## Task details
Look through the material below for "computer". Copy every line that contains it.
--- Data records ---
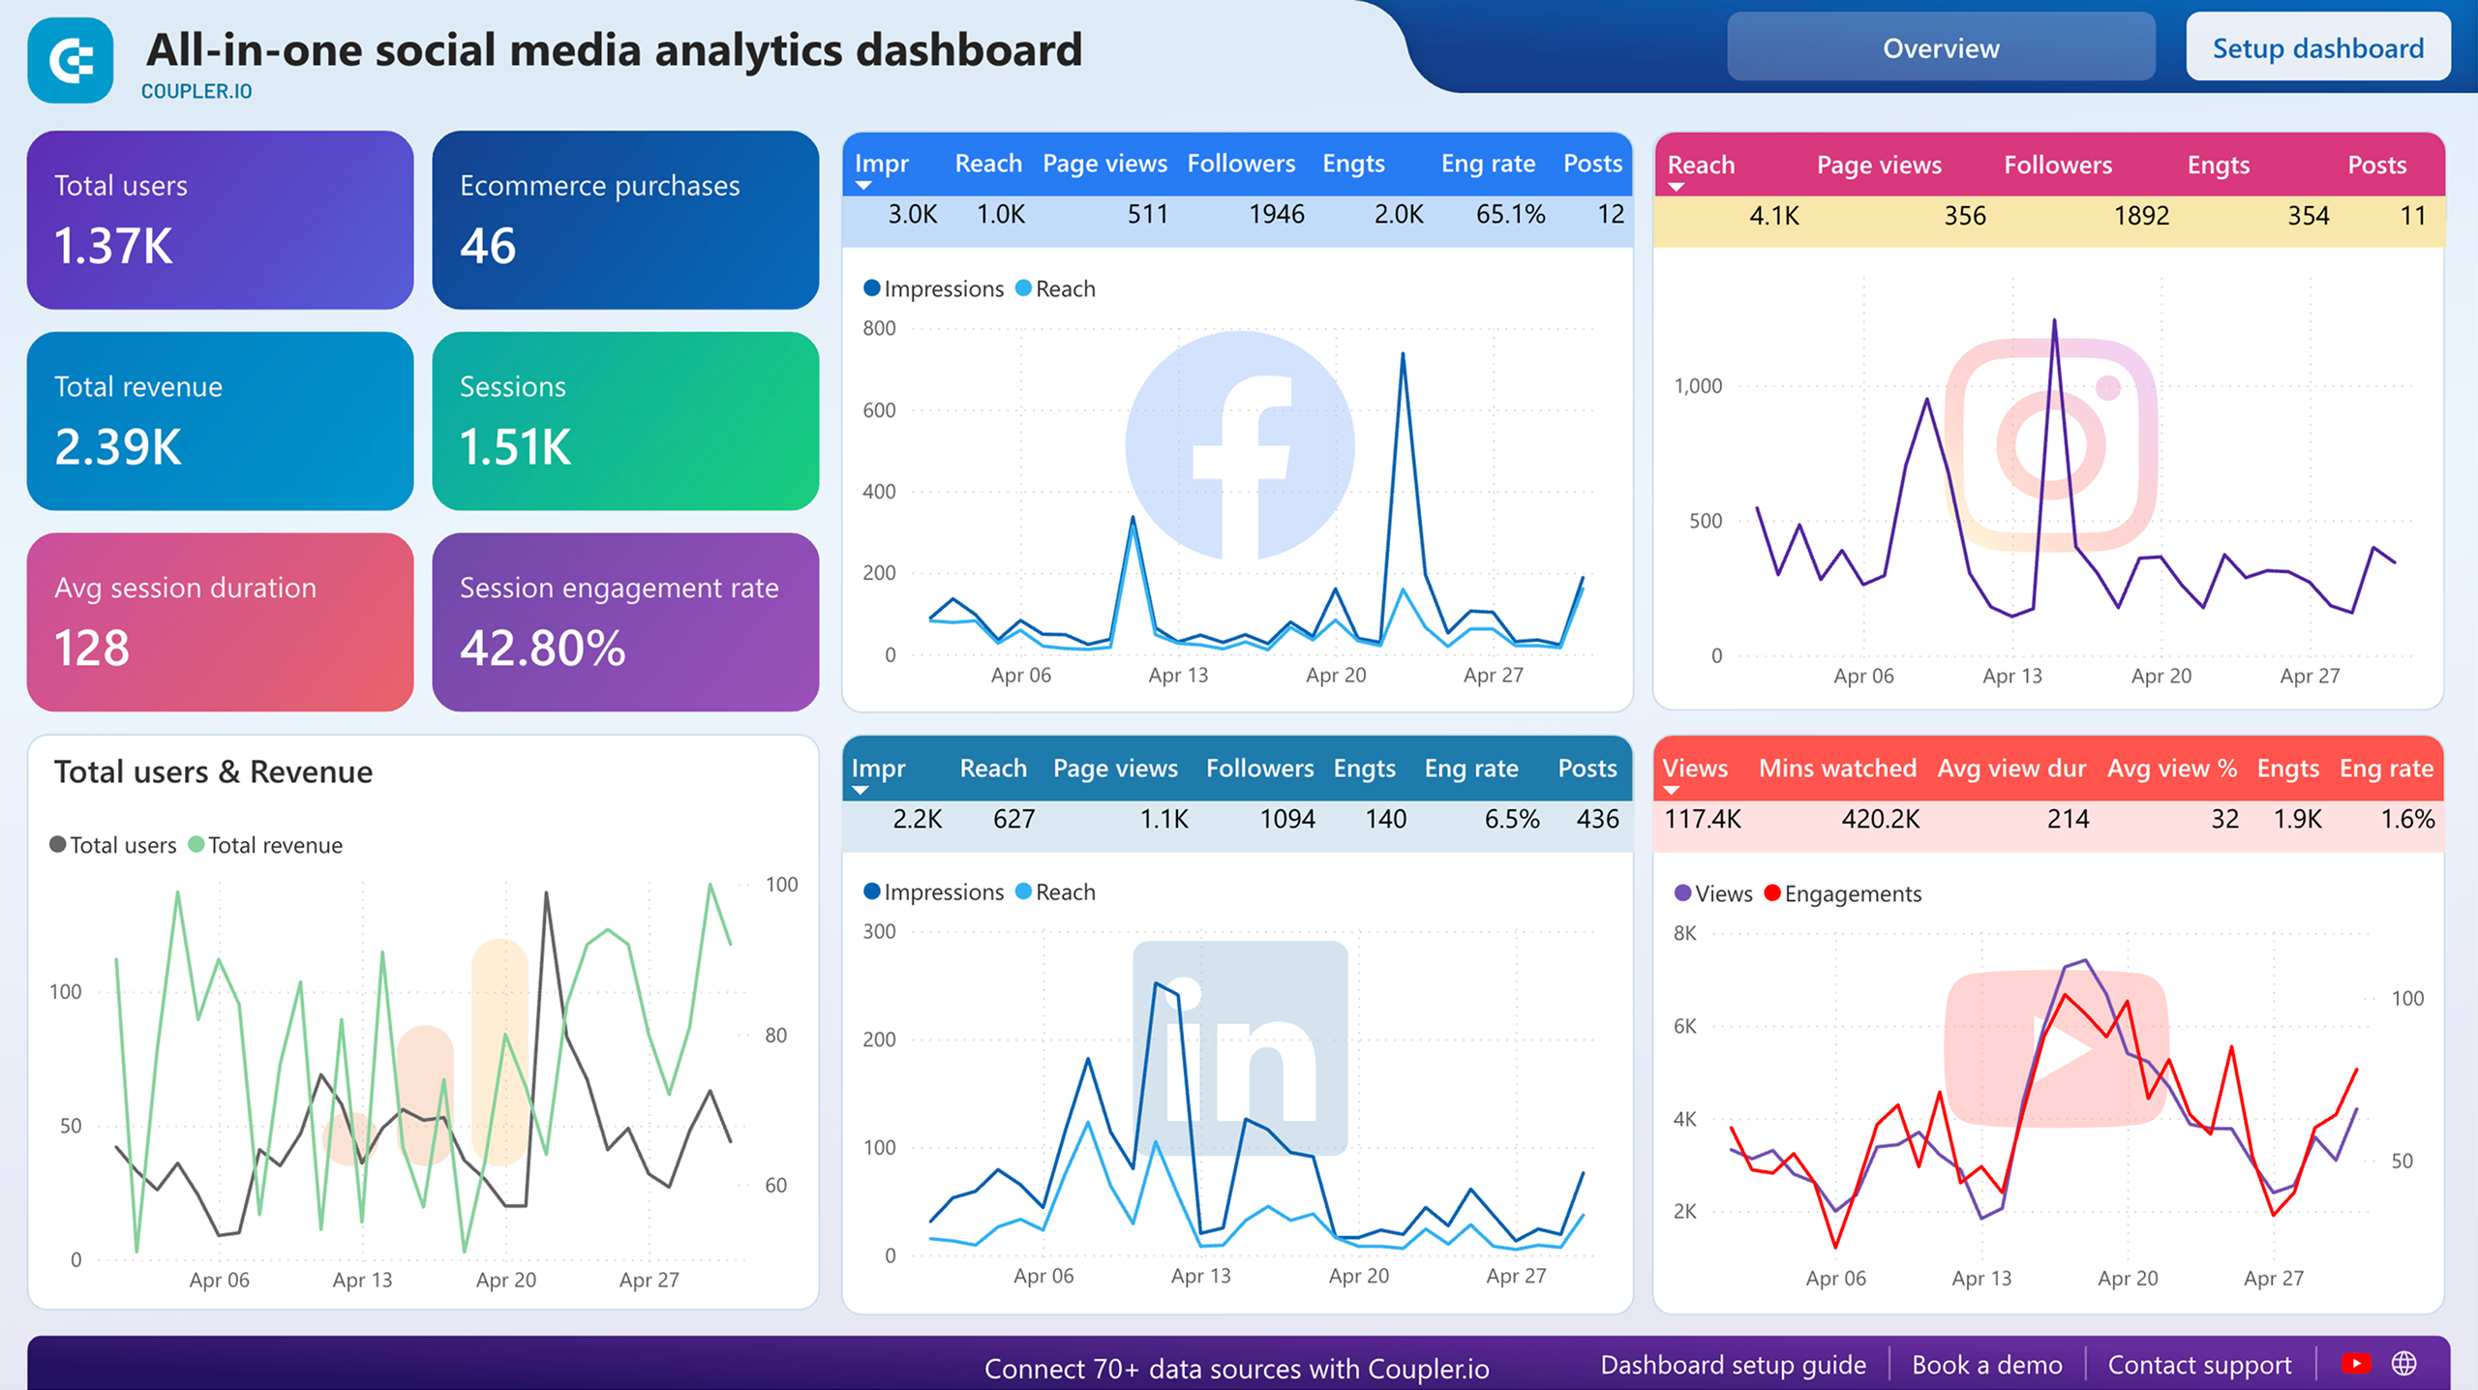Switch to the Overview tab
---
--- Data records ---
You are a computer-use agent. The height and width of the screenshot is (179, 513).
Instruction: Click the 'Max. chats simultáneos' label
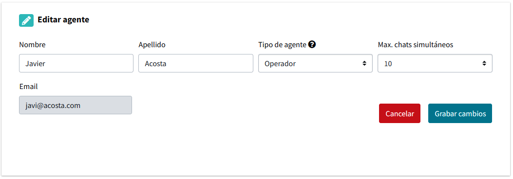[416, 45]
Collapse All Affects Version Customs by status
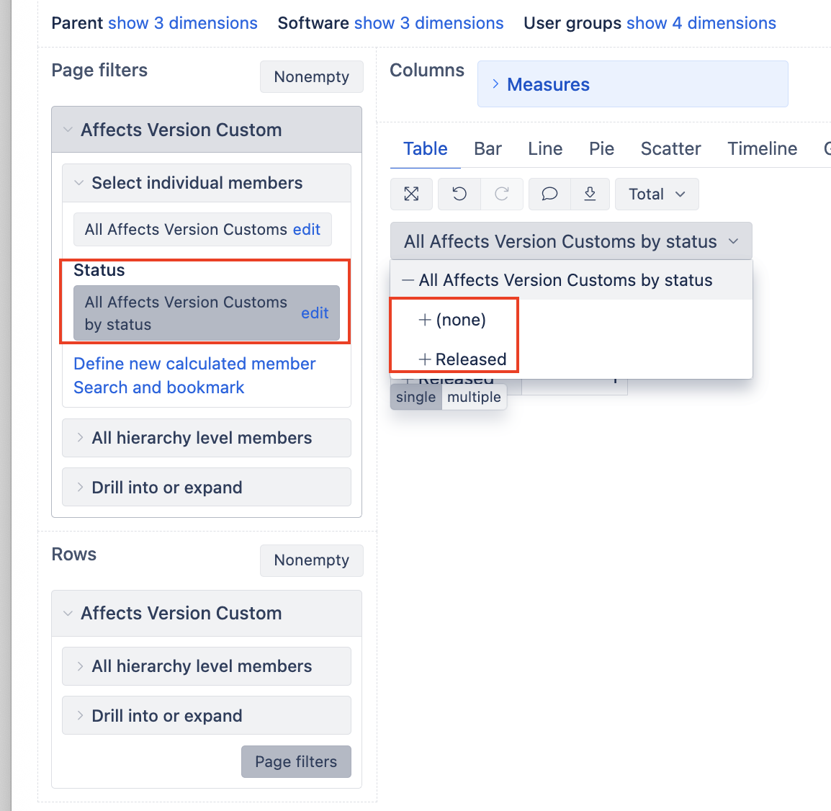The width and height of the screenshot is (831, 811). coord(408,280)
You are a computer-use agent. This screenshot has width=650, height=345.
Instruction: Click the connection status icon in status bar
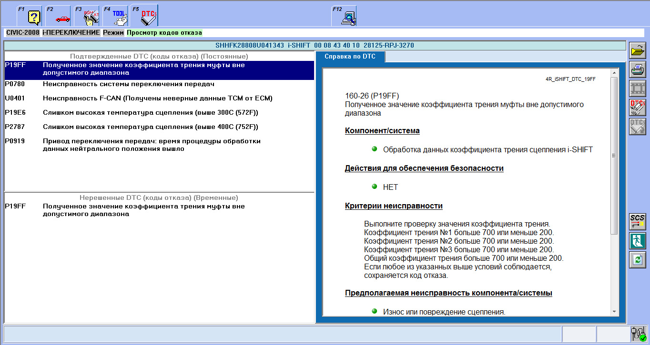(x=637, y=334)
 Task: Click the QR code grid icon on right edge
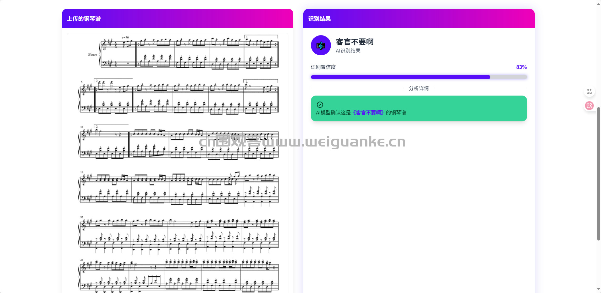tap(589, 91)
---
--- Data records ---
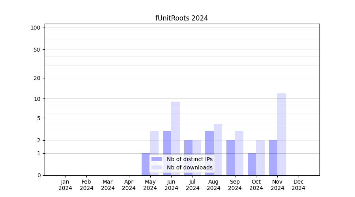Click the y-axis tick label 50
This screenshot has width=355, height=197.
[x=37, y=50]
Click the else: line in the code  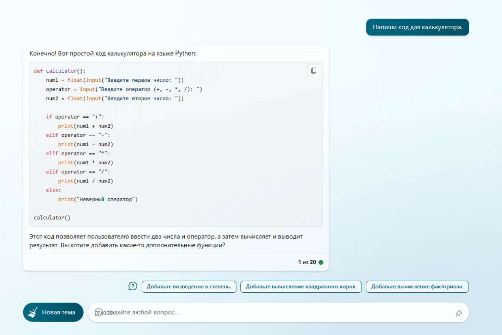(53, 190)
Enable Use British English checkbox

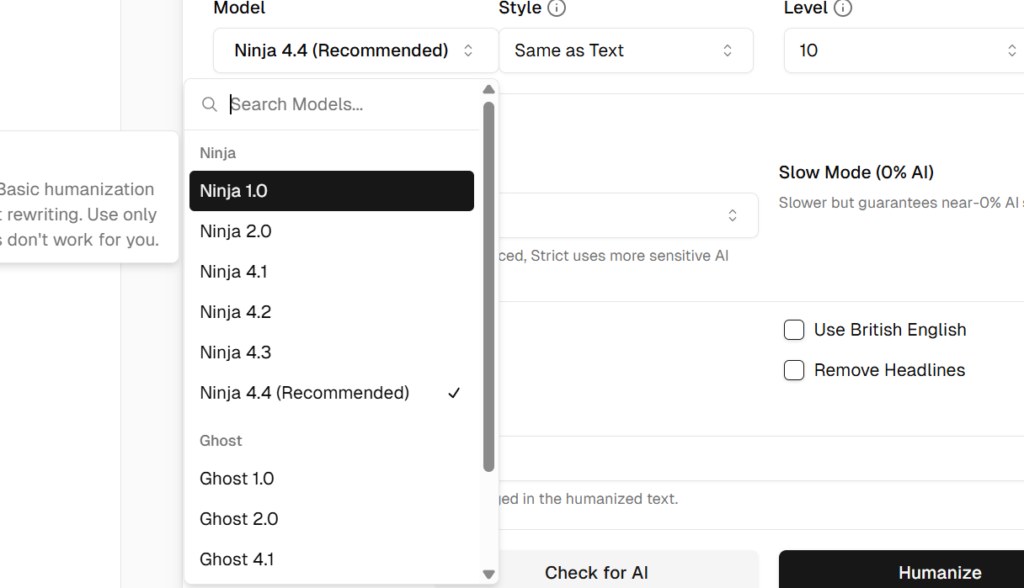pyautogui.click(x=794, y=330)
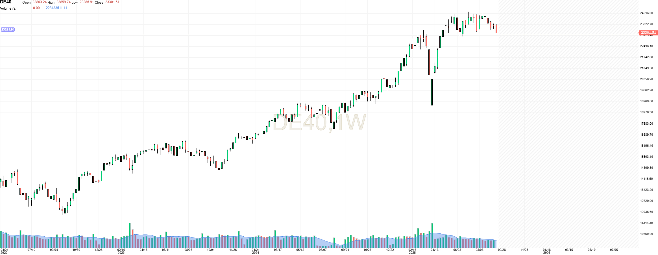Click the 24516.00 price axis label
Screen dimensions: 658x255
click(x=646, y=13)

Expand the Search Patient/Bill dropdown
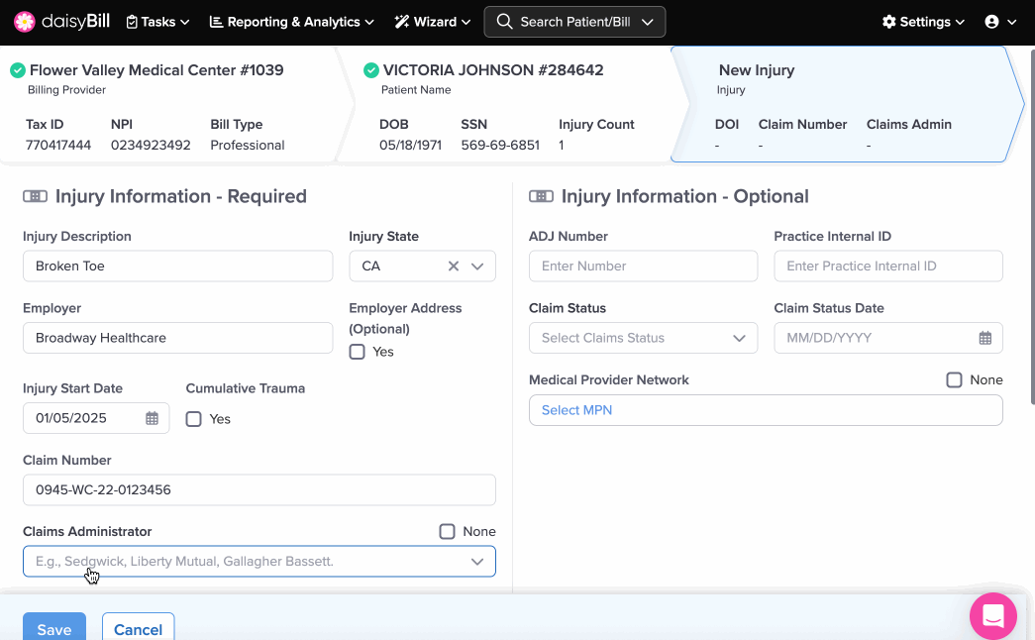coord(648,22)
---
## Output below
You are a computer-use agent. The height and width of the screenshot is (179, 513).
You are a computer-use agent. This screenshot has width=650, height=345.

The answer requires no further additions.